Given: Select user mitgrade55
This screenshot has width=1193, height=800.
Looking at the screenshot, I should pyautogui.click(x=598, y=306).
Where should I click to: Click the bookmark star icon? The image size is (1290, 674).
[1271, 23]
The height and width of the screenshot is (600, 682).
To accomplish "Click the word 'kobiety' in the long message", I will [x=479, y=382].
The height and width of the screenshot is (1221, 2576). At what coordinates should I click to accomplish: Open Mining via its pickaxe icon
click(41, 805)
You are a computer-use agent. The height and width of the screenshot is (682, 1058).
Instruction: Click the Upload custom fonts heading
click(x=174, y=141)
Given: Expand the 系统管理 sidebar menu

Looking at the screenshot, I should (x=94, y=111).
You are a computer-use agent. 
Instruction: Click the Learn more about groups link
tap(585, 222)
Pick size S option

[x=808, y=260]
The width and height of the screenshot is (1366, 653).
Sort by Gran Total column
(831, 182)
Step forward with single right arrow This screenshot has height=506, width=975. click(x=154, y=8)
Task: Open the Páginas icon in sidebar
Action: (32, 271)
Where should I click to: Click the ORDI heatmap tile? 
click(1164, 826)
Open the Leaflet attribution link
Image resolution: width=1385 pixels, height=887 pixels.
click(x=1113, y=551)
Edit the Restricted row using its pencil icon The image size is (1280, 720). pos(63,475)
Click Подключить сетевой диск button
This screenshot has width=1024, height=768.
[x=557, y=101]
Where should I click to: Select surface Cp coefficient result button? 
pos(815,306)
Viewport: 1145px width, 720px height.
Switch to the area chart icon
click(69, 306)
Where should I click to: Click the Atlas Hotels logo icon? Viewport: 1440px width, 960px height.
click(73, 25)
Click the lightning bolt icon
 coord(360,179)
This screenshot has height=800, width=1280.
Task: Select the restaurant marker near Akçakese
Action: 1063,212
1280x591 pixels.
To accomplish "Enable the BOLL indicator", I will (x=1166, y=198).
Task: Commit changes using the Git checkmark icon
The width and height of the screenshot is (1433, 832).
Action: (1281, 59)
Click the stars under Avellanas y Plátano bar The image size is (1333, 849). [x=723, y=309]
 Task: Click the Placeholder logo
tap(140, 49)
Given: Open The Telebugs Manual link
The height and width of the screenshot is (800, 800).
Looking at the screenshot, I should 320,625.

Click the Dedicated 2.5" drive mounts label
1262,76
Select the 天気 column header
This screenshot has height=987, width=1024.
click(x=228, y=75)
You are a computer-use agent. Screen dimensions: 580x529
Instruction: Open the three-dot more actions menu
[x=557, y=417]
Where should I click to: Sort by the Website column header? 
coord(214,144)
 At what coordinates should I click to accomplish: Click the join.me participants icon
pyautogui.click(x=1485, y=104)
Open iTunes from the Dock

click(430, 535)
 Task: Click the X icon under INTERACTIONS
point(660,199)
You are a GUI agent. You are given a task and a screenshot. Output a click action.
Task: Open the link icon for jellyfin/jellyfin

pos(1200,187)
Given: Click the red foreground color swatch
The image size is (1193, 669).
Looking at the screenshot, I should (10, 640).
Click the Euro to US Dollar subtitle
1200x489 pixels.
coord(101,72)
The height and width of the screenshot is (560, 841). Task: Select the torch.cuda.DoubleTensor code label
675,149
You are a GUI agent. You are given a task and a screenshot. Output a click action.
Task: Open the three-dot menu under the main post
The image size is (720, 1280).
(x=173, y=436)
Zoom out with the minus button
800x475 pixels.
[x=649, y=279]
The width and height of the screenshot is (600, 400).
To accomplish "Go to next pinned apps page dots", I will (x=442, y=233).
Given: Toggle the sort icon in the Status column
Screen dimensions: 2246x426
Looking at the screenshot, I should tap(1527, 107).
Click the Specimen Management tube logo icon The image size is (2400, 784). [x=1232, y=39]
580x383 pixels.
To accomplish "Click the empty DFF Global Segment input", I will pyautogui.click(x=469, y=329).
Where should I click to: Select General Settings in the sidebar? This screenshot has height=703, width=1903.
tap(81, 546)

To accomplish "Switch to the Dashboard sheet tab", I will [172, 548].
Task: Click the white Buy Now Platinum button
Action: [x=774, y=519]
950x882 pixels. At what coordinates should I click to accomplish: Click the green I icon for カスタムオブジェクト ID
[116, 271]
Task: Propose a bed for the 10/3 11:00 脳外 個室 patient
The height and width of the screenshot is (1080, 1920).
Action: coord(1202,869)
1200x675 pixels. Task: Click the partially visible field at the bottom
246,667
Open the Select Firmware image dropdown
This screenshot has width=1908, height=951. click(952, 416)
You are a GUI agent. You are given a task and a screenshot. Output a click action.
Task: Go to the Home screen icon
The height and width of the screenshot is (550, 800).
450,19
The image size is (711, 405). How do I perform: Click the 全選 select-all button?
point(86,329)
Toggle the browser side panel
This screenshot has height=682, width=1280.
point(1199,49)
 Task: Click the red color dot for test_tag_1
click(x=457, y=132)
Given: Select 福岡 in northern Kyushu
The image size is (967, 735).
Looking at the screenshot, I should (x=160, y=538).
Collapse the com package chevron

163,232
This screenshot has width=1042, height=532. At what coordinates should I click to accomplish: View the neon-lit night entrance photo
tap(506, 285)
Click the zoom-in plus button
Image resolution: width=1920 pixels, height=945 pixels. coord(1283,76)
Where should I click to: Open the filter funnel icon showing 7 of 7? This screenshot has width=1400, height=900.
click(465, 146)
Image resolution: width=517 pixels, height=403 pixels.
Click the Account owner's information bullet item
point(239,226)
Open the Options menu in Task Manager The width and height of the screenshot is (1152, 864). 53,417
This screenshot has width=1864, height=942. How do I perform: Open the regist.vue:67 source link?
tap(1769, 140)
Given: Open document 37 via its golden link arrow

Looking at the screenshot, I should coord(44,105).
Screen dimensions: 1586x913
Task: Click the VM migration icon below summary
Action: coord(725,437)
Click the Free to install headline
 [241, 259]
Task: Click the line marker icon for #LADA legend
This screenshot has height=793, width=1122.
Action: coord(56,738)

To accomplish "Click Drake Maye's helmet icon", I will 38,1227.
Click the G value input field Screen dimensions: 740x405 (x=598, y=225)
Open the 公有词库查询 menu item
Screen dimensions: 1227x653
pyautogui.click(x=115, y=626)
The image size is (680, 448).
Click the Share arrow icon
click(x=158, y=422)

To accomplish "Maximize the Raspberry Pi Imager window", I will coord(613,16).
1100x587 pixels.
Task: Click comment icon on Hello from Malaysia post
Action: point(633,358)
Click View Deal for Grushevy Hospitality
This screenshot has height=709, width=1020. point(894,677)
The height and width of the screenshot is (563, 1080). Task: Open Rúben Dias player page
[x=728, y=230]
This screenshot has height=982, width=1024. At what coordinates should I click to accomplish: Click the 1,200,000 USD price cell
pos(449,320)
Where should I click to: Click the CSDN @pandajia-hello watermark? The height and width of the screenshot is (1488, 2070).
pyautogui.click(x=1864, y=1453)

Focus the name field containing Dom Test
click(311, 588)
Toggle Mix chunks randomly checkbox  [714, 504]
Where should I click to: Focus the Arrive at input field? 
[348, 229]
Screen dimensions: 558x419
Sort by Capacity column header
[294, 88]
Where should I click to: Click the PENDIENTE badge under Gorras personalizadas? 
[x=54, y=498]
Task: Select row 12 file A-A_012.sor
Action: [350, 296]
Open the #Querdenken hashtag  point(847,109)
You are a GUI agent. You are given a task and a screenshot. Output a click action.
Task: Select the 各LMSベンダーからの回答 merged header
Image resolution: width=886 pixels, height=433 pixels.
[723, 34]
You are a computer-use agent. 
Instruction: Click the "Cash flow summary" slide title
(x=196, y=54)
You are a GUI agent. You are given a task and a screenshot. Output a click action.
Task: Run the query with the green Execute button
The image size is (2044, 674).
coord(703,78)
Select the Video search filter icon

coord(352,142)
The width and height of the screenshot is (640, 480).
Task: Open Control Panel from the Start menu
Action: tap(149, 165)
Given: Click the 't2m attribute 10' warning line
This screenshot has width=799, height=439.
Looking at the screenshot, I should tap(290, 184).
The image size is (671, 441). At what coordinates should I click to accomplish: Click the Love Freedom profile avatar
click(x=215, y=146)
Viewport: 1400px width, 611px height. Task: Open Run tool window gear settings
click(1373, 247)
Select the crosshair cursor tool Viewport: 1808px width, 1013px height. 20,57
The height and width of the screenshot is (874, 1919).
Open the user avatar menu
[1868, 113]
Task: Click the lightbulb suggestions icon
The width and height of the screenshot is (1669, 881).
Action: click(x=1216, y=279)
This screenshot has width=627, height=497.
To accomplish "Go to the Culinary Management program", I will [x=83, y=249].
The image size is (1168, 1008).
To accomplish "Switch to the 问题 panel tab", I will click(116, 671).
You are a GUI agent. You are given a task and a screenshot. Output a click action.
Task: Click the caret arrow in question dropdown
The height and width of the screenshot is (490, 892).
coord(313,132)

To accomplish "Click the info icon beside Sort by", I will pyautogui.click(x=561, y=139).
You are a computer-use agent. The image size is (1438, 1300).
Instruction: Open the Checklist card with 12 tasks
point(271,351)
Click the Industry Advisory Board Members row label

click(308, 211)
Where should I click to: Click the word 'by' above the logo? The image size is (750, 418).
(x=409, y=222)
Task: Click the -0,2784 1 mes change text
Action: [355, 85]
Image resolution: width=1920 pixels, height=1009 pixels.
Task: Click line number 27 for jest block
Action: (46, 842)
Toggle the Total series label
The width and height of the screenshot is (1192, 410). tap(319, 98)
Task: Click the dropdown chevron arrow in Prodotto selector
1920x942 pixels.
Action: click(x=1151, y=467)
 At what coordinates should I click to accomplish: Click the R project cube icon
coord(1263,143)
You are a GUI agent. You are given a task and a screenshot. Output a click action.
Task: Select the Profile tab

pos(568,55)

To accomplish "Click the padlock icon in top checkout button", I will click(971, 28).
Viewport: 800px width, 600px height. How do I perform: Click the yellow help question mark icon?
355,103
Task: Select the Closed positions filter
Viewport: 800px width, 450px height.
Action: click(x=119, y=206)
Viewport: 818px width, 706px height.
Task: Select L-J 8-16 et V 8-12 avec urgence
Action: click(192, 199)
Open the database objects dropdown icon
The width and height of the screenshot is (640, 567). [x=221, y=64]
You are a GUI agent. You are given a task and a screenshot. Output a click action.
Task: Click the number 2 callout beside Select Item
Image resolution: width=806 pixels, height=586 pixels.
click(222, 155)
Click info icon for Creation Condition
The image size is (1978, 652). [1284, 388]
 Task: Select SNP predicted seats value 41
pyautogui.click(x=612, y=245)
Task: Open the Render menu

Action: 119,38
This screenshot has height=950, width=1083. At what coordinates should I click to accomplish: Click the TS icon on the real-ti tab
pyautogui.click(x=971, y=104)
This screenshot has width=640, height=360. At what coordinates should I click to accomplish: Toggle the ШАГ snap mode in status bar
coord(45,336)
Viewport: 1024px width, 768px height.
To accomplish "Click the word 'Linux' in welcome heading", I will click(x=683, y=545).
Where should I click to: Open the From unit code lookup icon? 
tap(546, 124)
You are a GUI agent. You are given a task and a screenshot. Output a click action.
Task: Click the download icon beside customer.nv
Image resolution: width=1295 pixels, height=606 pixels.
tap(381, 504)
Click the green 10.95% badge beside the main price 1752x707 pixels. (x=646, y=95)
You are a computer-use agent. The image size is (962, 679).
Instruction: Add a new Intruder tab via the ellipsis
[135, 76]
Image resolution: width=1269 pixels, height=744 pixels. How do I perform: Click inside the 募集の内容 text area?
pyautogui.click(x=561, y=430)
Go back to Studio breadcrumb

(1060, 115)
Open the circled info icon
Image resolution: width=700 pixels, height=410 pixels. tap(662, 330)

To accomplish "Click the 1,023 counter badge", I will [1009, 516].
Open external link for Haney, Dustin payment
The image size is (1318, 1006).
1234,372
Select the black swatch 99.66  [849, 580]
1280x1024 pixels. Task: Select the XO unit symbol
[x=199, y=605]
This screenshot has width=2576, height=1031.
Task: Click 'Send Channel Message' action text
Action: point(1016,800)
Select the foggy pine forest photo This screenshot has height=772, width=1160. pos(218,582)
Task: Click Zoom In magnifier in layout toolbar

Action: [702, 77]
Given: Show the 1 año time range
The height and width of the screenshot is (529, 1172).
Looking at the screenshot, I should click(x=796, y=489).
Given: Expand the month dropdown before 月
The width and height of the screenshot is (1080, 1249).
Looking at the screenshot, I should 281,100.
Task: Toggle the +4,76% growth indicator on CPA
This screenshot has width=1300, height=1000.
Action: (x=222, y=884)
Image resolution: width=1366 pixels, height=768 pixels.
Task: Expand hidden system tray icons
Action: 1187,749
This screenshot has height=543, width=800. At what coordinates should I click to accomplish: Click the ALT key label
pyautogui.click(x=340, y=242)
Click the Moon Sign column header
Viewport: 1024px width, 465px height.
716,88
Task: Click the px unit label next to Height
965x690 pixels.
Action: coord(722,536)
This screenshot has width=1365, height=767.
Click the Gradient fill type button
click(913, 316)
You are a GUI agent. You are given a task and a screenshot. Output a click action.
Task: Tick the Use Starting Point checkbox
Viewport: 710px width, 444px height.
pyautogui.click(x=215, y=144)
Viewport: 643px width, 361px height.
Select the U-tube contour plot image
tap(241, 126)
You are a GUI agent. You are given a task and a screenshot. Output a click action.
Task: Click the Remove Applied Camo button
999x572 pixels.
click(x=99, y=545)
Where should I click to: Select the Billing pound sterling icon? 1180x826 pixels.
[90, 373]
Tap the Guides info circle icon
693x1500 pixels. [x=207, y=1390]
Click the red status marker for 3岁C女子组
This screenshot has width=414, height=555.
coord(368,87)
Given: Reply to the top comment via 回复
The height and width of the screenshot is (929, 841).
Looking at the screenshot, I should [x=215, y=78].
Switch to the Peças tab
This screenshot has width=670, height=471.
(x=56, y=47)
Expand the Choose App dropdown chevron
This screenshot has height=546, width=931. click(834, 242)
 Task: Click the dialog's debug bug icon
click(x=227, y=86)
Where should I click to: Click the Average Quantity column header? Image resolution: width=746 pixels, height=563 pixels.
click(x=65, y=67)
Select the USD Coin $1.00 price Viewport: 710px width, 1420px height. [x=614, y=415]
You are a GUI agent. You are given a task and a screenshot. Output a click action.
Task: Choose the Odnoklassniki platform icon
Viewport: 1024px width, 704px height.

+++

# Problem statement
Look through the entries and return each line that has the word "swatch" in it.

# Solution below
Given: Click the red foreground color swatch
Select the black swatch 99.66  [849, 580]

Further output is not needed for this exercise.